Burhan juga mengungkapkan, Soetarmi malah menantang balik ke kami terkait apa yang dilanggar kalau ada tulisan seperti itu.
“Ini Soetarmi malah nyolot minta peraturan perundang-undangan apa yang dilanggar kalau ada itu tulisan,” tambah Burhan.
Burhan meminta Kepala Kejaksaan Tinggi Sulsel segera mengambil sikap terkait adanya papan proyek seperti itu di lapangan.
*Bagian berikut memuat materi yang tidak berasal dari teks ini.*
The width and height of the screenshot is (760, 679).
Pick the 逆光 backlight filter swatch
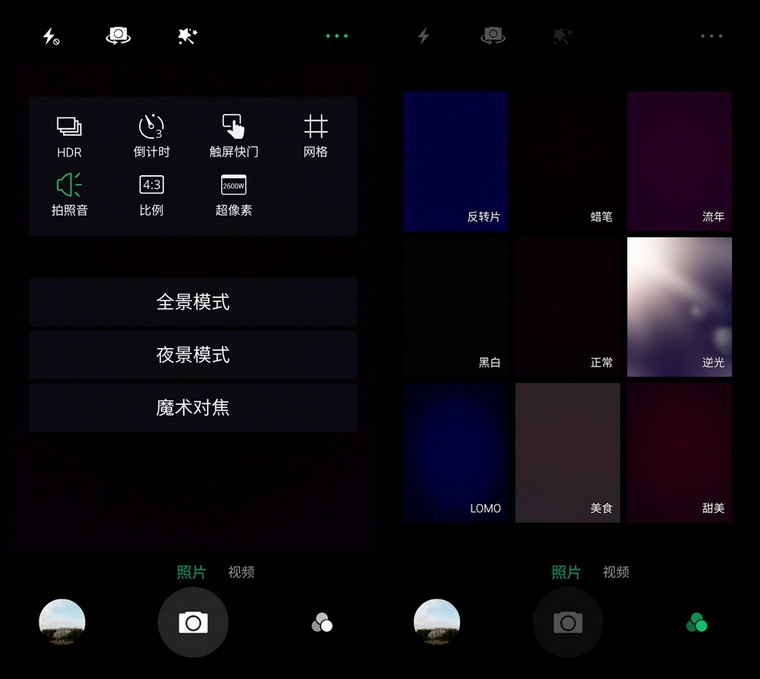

“Sudah jelas salah satu alasan Jaksa Agung membubarkan pada saat itu TP4D untuk menghindari Jaksa melakukan perbuatan-perbuatan tercela, loh kok ada lagi. Dan kami akan adukan hal ini ke Kejaksaan Agung di Jakarta,” terangnya.
Lanjut Burhan, kami menduga ada upaya Kejati Sulsel memberikan jaminan keamanan dalam proyek DAK Disdik Sulsel TA 202.
“Ini perlu ditelusuri lebih jauh karena efek kepercayaan diri Pejabat Disdik pasti ada dengan adanya tulisan seperti itu,” ucapnya.
Mengetahui Kasi Penkum Kejati Sulsel, Soetarmi anak dari Bupati Sidrap Dollah Mando, pihak LSM PERAK juga menyoroti keberadaan Jabatan tersebut.
“Tentunya jabatan Kasi Penkum ini perlu kita kawal ketat jangan sampai melonggarkan dan menurunkan kerja-kerja pencegahan dan penindakan Kejaksaan di wilayah hukum bapaknya, serta ini jadi atensi buat kami fokus ke Sidrap dalam waktu dekat. Dan pastinya kami juga akan menyurat ke Kejaksaan Agung agar ini menjadi bahan evaluasi,” pungkasnya.
Sementara Sekjen L-Kompleks, Ruslan Rahman yang ditemui terkait fenomena tersebut mengatakan, TP4D dibubarkan oleh Jaksa Agung melalui keputusan Kejaksaan Agung Nomor 346 tahun 2019 pada tanggal 22 November 2019 namun pendampingan dan konsultasi tetap ada melalui Bidang Perdata dan Tata Usaha Negara (Datun).
Ruslan lanjut mengatakan bahwa pendampingan dan konsultasi melalui Datun harus mengajukan surat permohonan bukan secara lisan.
Kasi Penkum Kejati Sulsel yang dikonfirmasi lewat WA menyampaikan, Permohonan Izin tertulis dari disdik Sulsel tidak ada, tapi hanya dilakukan secara lisan.
“ijin secara tertulis tdk ada.. tp sudah ada konfirmasi langsung sm ketua tim pendampingan sebelum dipasang papan bicara” jawab Kasi Penkum.
Ruslan lanjut mengatakan, tindakan Kejaksaan Tinggi Sulsel melalui Bidang Datun yang mengakomodir keinginan Disdik Sulsel tersebut diduga melanggar aturan (tupoksi) apalagi diduga Pihak Datun menginstruksikan kepada Kejari didaerah untuk membenarkan pemasangan Nama Kejaksaan Tinggi dan Kejaksaan Negeri di masing-masing daerah, hal ini diduga sebagai salah satu bentuk penyalahgunaan Jabatan dan wewenang.